WORK TO BE COMPLETED:
The task calls for an exact retyping of the lines from the one holding "This screenshot has width=1568, height=755." through the end of the listing, with pictures omitted and nothing added.

DATA:
*-*-*

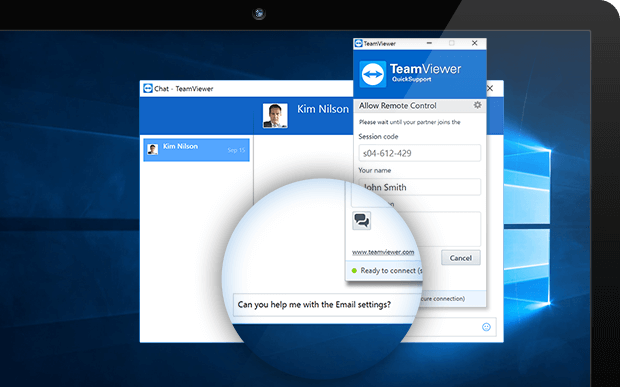This screenshot has width=620, height=387.
Task: Click the Cancel button
Action: click(x=461, y=258)
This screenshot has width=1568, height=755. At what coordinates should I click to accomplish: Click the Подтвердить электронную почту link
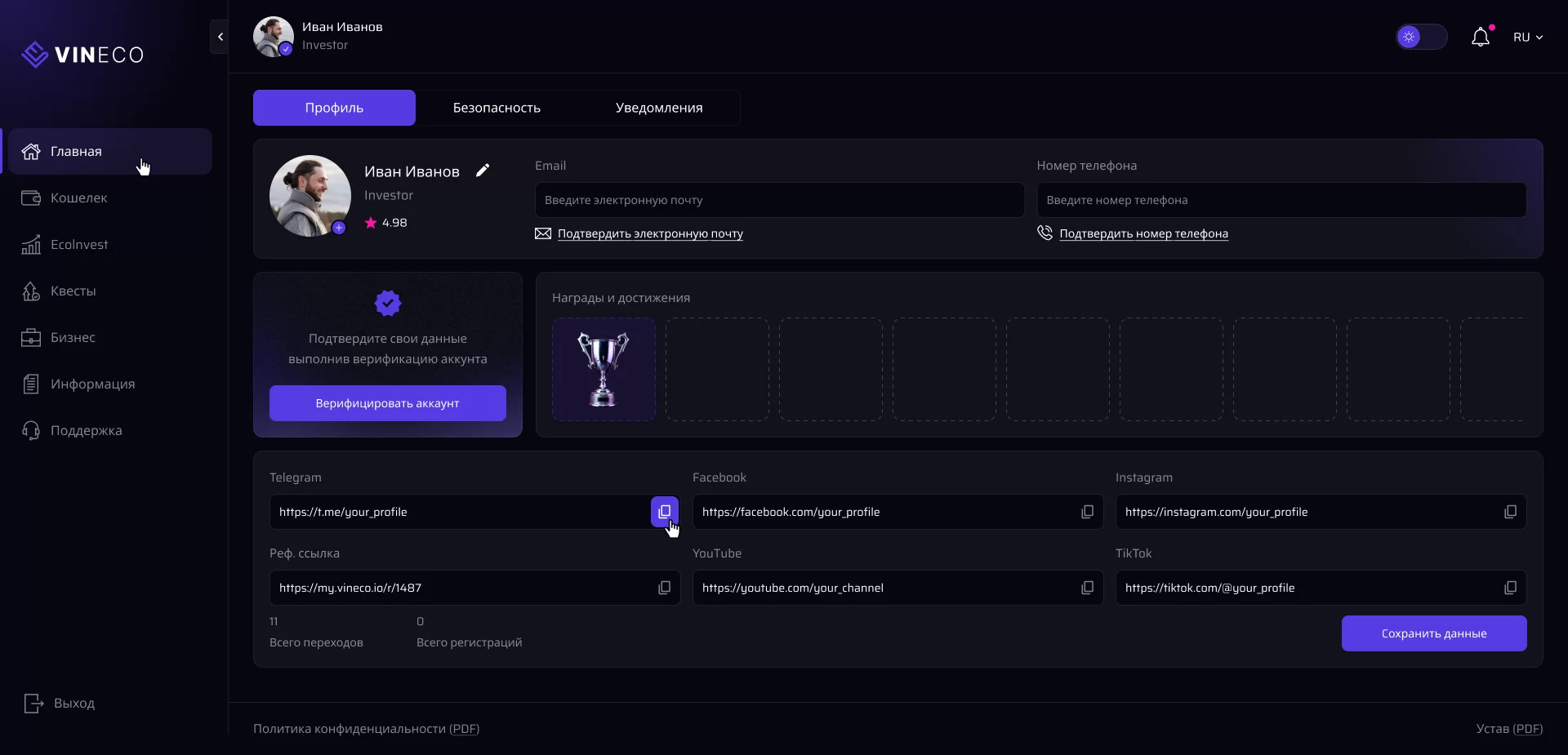pyautogui.click(x=650, y=234)
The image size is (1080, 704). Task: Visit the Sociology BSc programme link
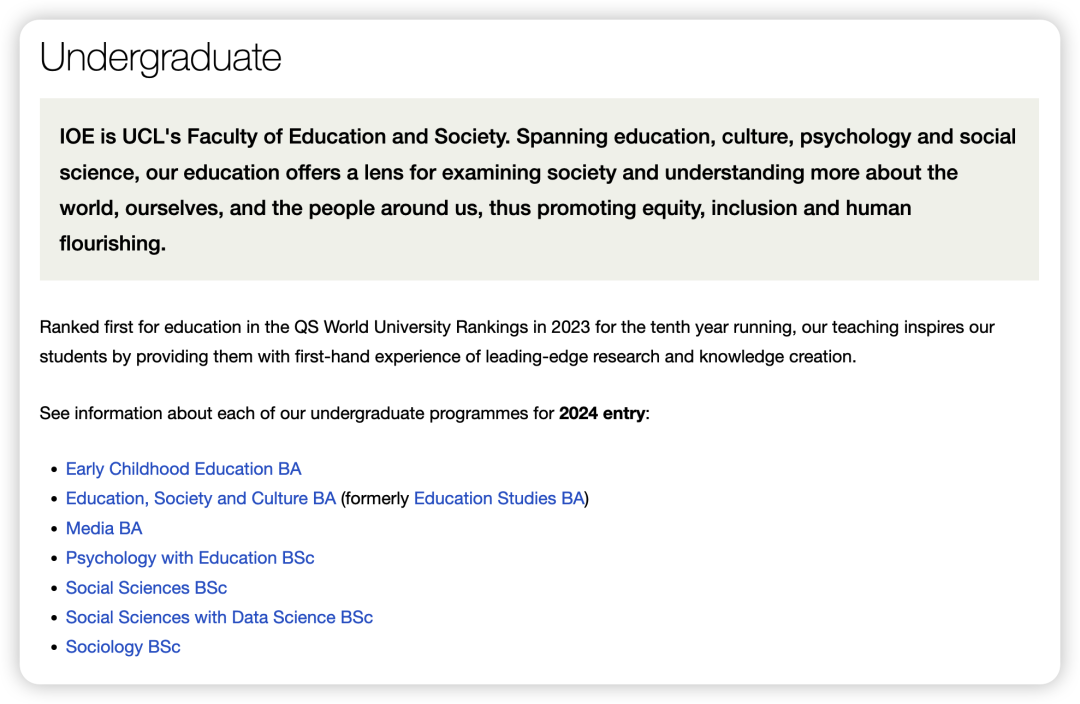(123, 647)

*-*-*

WRITTEN RESPONSE:
This screenshot has width=1568, height=755. At what coordinates should I click to accomplish: Click the Подтвердить электронную почту link
pyautogui.click(x=650, y=234)
The image size is (1080, 704). Task: Visit the Sociology BSc programme link
(123, 647)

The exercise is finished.